Even of death Christianity has made a terror which was unknown to the gay calmness of the Pagan and the stoical repose of the Indian.

 
Ouida
 

On the 20th of June we pitched our camp upon the north bank of the Canadian or Colorado, in latitude 350° 24' according to a meridian altitude of Saturn. On the following day, I left the caravan, accompanied by three Comancheros, and proceeded at a more rapid pace towards Santa Fé. This was rather a hazardous journey, inasmuch as we were still within the range of the Pawnee and Comanche war-parties, and my companions were men in whom I could not repose the slightest confidence, except for piloting; being fully convinced that in case of meeting with an enemy, they would either forsake or deliver me up, just as it might seem most conducive to their own interest and safety.

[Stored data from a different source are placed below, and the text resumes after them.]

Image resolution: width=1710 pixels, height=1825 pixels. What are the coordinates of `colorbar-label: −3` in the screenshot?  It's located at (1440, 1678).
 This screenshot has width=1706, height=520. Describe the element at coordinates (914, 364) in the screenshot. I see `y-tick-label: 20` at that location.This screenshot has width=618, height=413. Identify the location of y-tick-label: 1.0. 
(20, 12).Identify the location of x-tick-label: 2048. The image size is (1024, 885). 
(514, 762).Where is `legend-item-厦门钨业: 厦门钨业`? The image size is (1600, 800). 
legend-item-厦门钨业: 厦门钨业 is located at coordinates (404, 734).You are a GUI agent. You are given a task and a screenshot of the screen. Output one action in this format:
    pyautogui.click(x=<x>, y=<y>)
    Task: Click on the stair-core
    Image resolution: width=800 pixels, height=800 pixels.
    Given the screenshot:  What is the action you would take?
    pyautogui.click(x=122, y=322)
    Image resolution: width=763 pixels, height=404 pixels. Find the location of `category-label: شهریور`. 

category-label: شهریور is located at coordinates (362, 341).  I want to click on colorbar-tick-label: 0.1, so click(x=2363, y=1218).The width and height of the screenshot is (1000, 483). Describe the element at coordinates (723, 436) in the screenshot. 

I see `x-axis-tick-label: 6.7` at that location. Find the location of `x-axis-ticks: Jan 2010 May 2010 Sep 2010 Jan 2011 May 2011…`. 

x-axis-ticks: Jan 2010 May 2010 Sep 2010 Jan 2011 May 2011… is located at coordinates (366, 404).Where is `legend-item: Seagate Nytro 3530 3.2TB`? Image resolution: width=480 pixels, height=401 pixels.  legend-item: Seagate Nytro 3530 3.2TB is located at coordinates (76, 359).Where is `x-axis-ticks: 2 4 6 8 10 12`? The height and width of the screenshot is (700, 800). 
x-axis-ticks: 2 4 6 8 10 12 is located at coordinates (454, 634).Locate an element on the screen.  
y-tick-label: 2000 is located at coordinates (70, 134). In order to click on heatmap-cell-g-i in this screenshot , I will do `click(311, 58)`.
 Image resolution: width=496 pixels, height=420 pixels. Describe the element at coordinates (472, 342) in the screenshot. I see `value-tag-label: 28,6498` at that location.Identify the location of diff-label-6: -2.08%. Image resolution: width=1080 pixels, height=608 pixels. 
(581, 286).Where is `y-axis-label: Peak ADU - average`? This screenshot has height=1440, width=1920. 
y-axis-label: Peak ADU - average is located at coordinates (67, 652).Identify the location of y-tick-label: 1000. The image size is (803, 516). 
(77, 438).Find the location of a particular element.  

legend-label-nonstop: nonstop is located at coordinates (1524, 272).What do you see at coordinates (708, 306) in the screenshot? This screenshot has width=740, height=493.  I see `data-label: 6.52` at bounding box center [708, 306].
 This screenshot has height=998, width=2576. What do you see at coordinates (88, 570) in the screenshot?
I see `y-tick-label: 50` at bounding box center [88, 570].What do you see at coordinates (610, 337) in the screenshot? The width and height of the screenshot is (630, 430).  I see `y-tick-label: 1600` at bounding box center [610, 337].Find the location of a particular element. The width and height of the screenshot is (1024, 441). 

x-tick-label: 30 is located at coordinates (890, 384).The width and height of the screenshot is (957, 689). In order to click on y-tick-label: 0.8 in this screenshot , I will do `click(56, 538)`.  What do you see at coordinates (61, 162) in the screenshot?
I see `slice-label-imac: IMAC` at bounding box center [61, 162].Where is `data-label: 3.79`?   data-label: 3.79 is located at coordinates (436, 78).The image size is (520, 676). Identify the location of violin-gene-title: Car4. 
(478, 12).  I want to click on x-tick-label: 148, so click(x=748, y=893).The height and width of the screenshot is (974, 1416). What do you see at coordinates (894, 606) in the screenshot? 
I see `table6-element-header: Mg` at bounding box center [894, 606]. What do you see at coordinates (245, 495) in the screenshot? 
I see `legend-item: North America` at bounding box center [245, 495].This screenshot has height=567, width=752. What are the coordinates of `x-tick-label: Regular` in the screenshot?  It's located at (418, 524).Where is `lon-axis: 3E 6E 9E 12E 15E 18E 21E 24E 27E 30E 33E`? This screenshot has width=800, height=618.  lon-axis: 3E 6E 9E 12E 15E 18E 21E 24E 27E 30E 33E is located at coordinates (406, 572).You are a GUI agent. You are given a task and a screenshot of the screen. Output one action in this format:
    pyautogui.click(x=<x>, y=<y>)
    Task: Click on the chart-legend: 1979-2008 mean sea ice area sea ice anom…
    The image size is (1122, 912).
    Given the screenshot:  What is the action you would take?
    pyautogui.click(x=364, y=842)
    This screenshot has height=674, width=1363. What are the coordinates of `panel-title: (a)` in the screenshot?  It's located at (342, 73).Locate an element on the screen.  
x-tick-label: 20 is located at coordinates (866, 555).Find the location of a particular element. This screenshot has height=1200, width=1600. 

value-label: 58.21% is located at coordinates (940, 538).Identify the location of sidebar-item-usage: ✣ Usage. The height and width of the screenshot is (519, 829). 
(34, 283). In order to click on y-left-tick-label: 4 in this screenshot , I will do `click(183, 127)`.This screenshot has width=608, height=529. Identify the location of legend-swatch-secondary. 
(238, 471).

All I had to depend upon were my fire-arms, which could hardly fail to produce an impression in my favor; for, thanks to Mr. Colt's invention, I carried thirty-six charges ready-loaded, which I could easily fire at the rate of a dozen per minute. I do not believe that any band of those timorous [natives] of the western prairies would venture to approach even a single man, under such circumstances. If, according to an old story of the frontier, an Indian supposed that a white man fired both with his tomahawk and scalping knife, to account for the execution done by a brace of pistols, thirty-six shots discharged in quick succession would certainly overawe them as being the effect of some great medicine.

 
Josiah Gregg
 

The entire village left the next day in about thirty canoes, leaving us alone with the women and children in the abandoned houses. [Le village entier partit le lendemain dans une trentaine de pirogues, nous laissant seuls avec les femmes et les enfants dans les maisons abandonnées.]

 
Claude Levi-Strauss
 

The Indian...stands free and unconstrained in Nature, is her inhabitant and not her guest, and wears her easily and gracefully. But the civilized man has the habits of the house. His house is a prison.